● **原文节选**
为了防止“掉电丢失数据”,我们最先想到的是EEPROM,但是若考虑到降低成本和PCB布线的空间,使用CPU内部的FLASH空间来保存数据,是最好的选择。尤其是在STM32芯片上,应用案例还是比较多的。

STM32的FLASH是以半字保存数据的,因此,我们可以将“掉电数据”以双字节为最小存储单位去进行访问。

STM32没有自带 的EEPROM,但是它具有 IAP功能,因此,我们可以把它的 FLASH 当成 EEPROM 来使用。

1、STM32_Internal_FLASH.h文件如下:

#ifndef _STM32_Internal_FLASH_H

#define _STM32_Internal_FLASH_H

#include "stm32f10x.h"

#include "sys.h"

#define STM32_FLASH_BASE_ADDRESS   ( (uint32_t)0x08000000 )

//STM32 FLASH的编程起始地址

#define STM32_FLASH_SIZE           512

//所选STM32FLASH容量大小(单位为K)

#if STM32_FLASH_SIZE<256                //CPUFLASH空间小于256K字节

#define STM_SECTOR_SIZE           1024  //每个扇区为1024个字节

#define STMFLASH_WriteLength_SIZE 512   //每个扇区为512个半字

#define STM32_FLASH_START_ADDRESS  ( (uint32_t)0x0800FC00 )

//数据保存到STM32F103C8T6最后一页,即第64,号码为63,页大小为1KB

#else

#define STM_SECTOR_SIZE              2048  //每个扇区为2048个字节

#define STMFLASH_WriteLength_SIZE 1024  //每个扇区为1024个半字

#define STM32_FLASH_START_ADDRESS  ( (uint32_t)0x0807F800 )

● **练习说明**
请接着这段讲用STM32内部FLASH保存掉电数据的文字往下写，从它停下的地方开始。 下面的数据行出自另一来源。

● **数据摘录**
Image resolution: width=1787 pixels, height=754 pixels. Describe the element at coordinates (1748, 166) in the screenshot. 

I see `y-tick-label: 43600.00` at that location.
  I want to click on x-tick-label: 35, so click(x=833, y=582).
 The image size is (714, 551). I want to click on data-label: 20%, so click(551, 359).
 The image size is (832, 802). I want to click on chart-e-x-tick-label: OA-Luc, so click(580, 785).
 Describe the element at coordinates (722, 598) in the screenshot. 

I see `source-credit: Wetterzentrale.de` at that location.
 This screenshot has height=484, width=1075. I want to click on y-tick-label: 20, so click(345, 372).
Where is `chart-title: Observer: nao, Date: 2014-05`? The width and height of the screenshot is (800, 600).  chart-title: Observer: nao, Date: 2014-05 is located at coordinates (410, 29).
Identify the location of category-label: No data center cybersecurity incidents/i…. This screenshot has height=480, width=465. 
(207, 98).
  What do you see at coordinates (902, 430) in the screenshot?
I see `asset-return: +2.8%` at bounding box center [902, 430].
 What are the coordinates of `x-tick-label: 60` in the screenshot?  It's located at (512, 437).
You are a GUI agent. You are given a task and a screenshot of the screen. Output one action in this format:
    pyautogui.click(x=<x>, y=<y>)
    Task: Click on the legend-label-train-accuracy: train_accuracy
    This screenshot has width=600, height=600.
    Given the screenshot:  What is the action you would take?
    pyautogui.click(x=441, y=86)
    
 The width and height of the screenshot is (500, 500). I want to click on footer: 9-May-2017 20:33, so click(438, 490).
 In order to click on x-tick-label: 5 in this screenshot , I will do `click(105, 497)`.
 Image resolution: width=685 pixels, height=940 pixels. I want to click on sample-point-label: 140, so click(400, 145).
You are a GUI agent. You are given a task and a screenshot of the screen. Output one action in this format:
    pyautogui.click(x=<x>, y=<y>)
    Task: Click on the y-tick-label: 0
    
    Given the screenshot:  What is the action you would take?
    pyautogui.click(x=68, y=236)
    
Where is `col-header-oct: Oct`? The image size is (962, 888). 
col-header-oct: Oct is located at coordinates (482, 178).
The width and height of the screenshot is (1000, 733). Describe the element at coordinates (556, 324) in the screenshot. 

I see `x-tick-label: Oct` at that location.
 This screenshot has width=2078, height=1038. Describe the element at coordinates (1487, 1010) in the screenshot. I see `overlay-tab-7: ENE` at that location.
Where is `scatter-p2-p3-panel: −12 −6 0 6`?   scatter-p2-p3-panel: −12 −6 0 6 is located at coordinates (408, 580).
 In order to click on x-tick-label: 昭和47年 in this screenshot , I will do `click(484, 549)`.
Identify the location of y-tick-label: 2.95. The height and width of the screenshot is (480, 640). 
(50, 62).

● **输出结果**
//数据保存到STM32F103ZET6最后一页,即第256,号码为255,页大小为2KB

#endif

union EEPROM_Uint16_Data_TYPE

{ unsigned char b[2];   //b[1]Data的高8位值相等;b[0]Data的低8位值相等;

  uint16_t Data;

};

union EEPROM_U32_Data_TYPE

{ u8 b[4]; //b[3]Data的高8位值相等;b[0]Data的低8位值相等;

  u32 Data;

};

union EEPROM_FLOAT_DATA_TYPE

{ u8 b[4];   //b[3]float_data的高8位值相等;b[0]float_data的低8位值相等;

  float float_data;

};

union EEPROM_DOUBLE_DATA_TYPE

{ u8 b[8];   //b[7]和float_data的高8位值相等;b[0]和float_data的低8位值相等;

  double float_data;

};

extern void STMFLASH_Read(u32 tReadAddr,u16 *pBuffer,u16 tSize);

extern void IAP_Write_APP_BIN(uint32_t gIAP_FlashAddress,u8 *pBuffer,u16 len);

extern void EEPROM_U16_Data_Write(u16 x,uint32_t addr);

extern u16 EEPROM_U16_Data_Read(uint32_t addr);

extern void EEPROM_U32_Data_Write(u32 x,uint32_t addr);

extern u32 EEPROM_U32_Data_Read(uint32_t addr);

extern void EEPROM_Float_Data_Write(float x,uint32_t addr);

extern float EEPROM_Float_Data_Read(uint32_t addr);

extern void EEPROM_Double_Data_Write(double x,uint32_t addr);

extern double EEPROM_Double_Data_Read(uint32_t addr);

extern void CPU_FLASH_Read_Write_Test(void);

#endif

2、STM32_Internal_FLASH.c文件如下:

#include "STM32_Internal_FLASH.h"

#include "stdio.h"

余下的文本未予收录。